Posts Tagged ‘hip-hop’

New Diddy= Straight Fiyah


14 Dec

So last night in my 1am itunes prowl I stumbled upon Diddy-Dirty Money’s new album Last Train To Paris. Another failed attempt by Diddy I thought. More “All About The Benjamins.”  More of Puffy/Sean Combs/Diddy’s giganto ego.  A little sampling and I discovered how wrong my assumptions were.

Not knowing what “Dirty Money” was, I got my google on and found out that it is his new group consisting of a girl from Danity Kane and songwriter Kalenna Harper.  The new album with Diddy-Dirty Money also features 16 guest vocalists from the likes of T.I., Lil’ Wayne and even Grace Jones.  He is describing it as an “electro-hip-hop-soul funk” album which has been influenced by his experiences at Ibiza aka paaaarty island.

Wherever Diddy dreamed it up, it is brilliant.  It’s modern soul/hip-hop without all the gangsta that will keep banging hits out through 2011.  Even the album cover looks like something Groove Armada would put out.  I bought the whole $13.99 worth of it and think it will be my purchase of the month.  The first song I sampled was “Coming Home” featuring Skylar Grey.  Also, check out “Hello Good Morning” featuring T.I.

Diddy-Dirty Money feat. Skylar Grey “Coming Home”:

Das Racist


13 Oct

I’ve been throwing it back a lot lately, and so I thought I needed to get some new music up in here. And so we have Das Racist.

I am going to guarantee that you will be bumping Das Racist by the end of the day, if not the end of the week. Watching their videos reminded me of the opening scene of Office Space when Michael Bolton is rapping to Scarface’s “No Tears” in his car. These guys look like they should be studying economics, not blowing you away with their rap skills. But they do hip-hop very well.

Das Racist’s first big hit was 2008′s “Combination Pizza Hut and Taco Bell.” I loved the name of the track so much I almost didn’t want to listen to it for fear it wouldn’t live up to its name. It does. It’s quirky, catchy, and so slick it almost leaves behind that greasy Taco Bell or Pizza Hut taste in your mouth.

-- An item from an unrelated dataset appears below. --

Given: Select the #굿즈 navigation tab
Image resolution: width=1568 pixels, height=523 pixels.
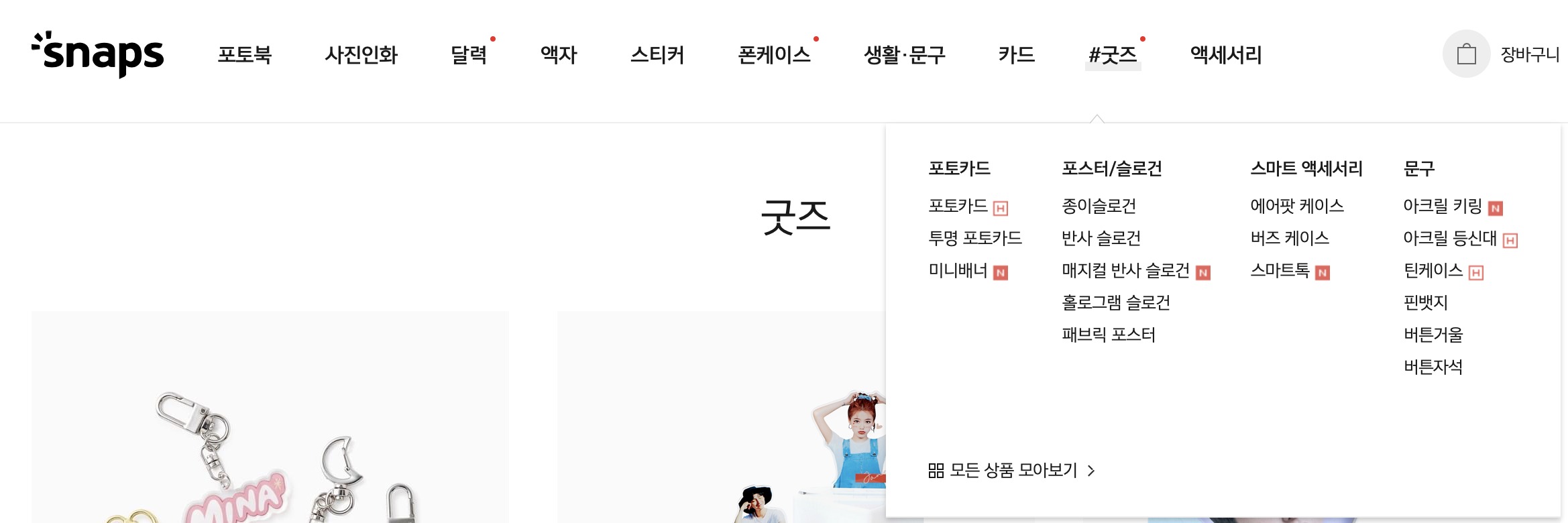Looking at the screenshot, I should click(x=1113, y=54).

And now they are sampling Billy Joel’s “Movin’ Out” in their new release, “You Outta Know.” Their style isn’t crisp by any means. Even kind of purposely slurred, lazy, and messy in spots. But it works.

Here is “Combination Pizza Hut and Taco Bell.” I also recommend you check out “You Outta Know” below. I pasted it as a link and view it at your own discretion. It alludes to marijuana cigarettes illegal activity and also uses the f-word. So they aren’t the best role models. Hell they are horrible role models. But they can rap.

“You Outta Know”

http://www.youtube.com/watch?v=NzCukmO4fhg

Throwback Thursday: Regulate


16 Sep

It’s Throwback Thursday, and we’re kicking it off with a little Warren G featuring Nate Dogg and “Regulate.” You’ll remember the song was initially released on the soundtrack to the film Above the Rim starring hip-hop great Tupac Shakur.

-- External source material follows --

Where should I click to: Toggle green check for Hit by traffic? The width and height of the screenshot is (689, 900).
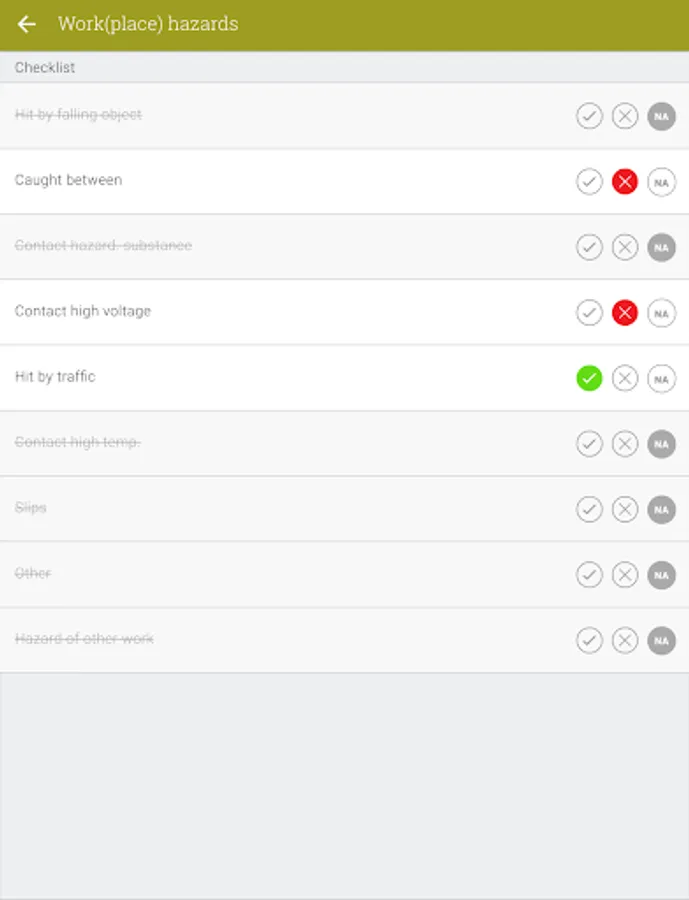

Back in the summer of 1994, this was the summer jam. If you think that a then 15-year-old girl (me) and a then 11-year-old girl (my sister) from Brookings, South Dakota couldn’t hang with the Crips in the LBC you are wrong my friend. We had this thing cranked in my parent’s conversion van faster than you could say “the Warren to the G.” Oh, and my parents were in the vehicle tolerating it. All we were missing were hydraulics.

To this day I would rate in this order (worst to best): my mom’s rapping skills to “Regulate,” followed by mine and then my sister’s. That 11-year-old had the cassette single so worn out that the cardboard edges of the box were starting to rip. Now that is thug love.

The popular belief was that Warren G was Snoop Dogg’s nephew but that’s not true. Snoop was a childhood friend of Warren. However, there are some familial ties in this circle. Snoop’s cousin is Nate Dogg (featured on “Regulate”). Dr. Dre is Warren G’s stepbrother. Snoop was discovered by Dre through his connection to Warren and if you can follow all of that then you must watch All My Children regularly. These four anchors of Death Row Records were tight. And in the early/mid-nineties they (and don’t forget 2Pac) rescued the world from the grips of Boyz II Men and solidified hip-hop as mainstream.

“Regulate” samples heavily from Michael McDonald’s Hit, “I Keep Forgettin’.” I actually free-styled “Regulate” over “Rapper’s Delight” one night in Minot but that is a story for never another time. Hear a DJ mash up of it in a Minneapolis club and the whole place is on its feet. The 1994 hit put funk on a whole new level. And Warren said it best; “the rhythm is the bass and the bass is the treble.”